The prepared topographic substrates were placed into 24-well multi-well plates. For this, 14 mm Ø substrates were punched out and fixed at the bottom of each well using a drop of sPDMS and curing it to prevent floating upon the addition of the bacterial suspension. Then 1 mL of bacterial suspension was added per well and incubated for 5 h at 37 ℃ under static conditions. After the incubation period, substrates were rinsed with 1x PBS (Biowest) and then fixed with 4% PFA (Sigma-Aldrich) for 20 min. Subsequently, the substrates were gradually dehydrated, incubating them with increasing ethanol concentrations as previously described. Afterwards, substrates were inspected and imaged by SEM (FIB-FSEM Auriga, Carl Zeiss), working at a low voltage (1.0-1.5 kV) and current (10 pA) mode to minimize polymer and bacteria damage.

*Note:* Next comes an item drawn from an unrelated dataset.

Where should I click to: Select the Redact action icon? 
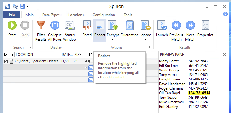[100, 25]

Bactericidal efficiency evaluation

The bactericidal efficacy of ME nanocones, both alone and in hierarchical combination fabricated in hPDMS, was evaluated in comparison to the flat control using the Live/Dead Baclight Viability Kit (Molecular Probes). This kit contains two fluorescence dyes, Syto9 and propidium iodide (PI), that differentially stain live and dead bacteria, respectively. For these experiments, 9 mm Ø manually punched substrates were placed and glued to the bottom of the wells of Ibidi µ-slide 8-well plates (Ibidi GmbH, Germany) using a drop of sPDMS. Once the well plates were prepared, substrates were sterilized by rinsing them with ethanol 70% and 1x PBS (Biowest), and finally exposing them with UV light in laminar flow cabinet for 30 min. Bacteria precultures (OD600 = 0.2) were then incubated with 0.13 µL of each of the dyes, Syto9 and PI, per 1 mL of bacterial suspension for 15 min at room temperature in darkness. Following, 100 µL of this bacterial suspension was used as inoculum and deposited in each well. Images of the stained bacteria were taken through a 20x/0.4 objective at a suitable wavelength every 10 min for a 5 h time-lapse. Imaging was performed using an inverted Leica DMI6000B epifluorescence microscope coupled to an ORCA-R2 monochrome digital camera and equipped with a thermally controlled stage at 37 ℃. The images collected were binarized and the pixels of the stained areas were measured using the Fiji software (NIH, Bethesda, MD, USA). The percentage of bacteria death was calculated from the areas stained with Syto9 corresponding to live bacteria and PI corresponding to dead bacteria. The bactericidal efficacy of the substrates is given as the ratio of (Pixel area of Dead bacteria/ Pixel are of Total bacteria) x 100, where total bacteria is the sum of alive and dead bacteria.

Statistical analysis

Each experiment was performed in triplicate and included at least three experimental subjects per condition to assess the reproducibility unless otherwise stated. The ROUT method was chosen to clean the data by detecting outliers with a maximum of 1% False Discovery Rate (FDR), that is, false outliers’ rate (Q = 1%). Subsequently, One-way ANOVA statistical analysis followed by Holm-Šídák post-hoc test for multiple comparisons were performed. The results were represented as mean ± standard error of the mean (Mean ± SE). Data preprocessing, plotting and statistical analysis were conducted using GraphPad Prism 8.0.1 version103. Data were considered statistically significant at p value < 0.05 (*), p value < 0.01 (**), p value < 0.01 (***) and p value < 0.0001 (****).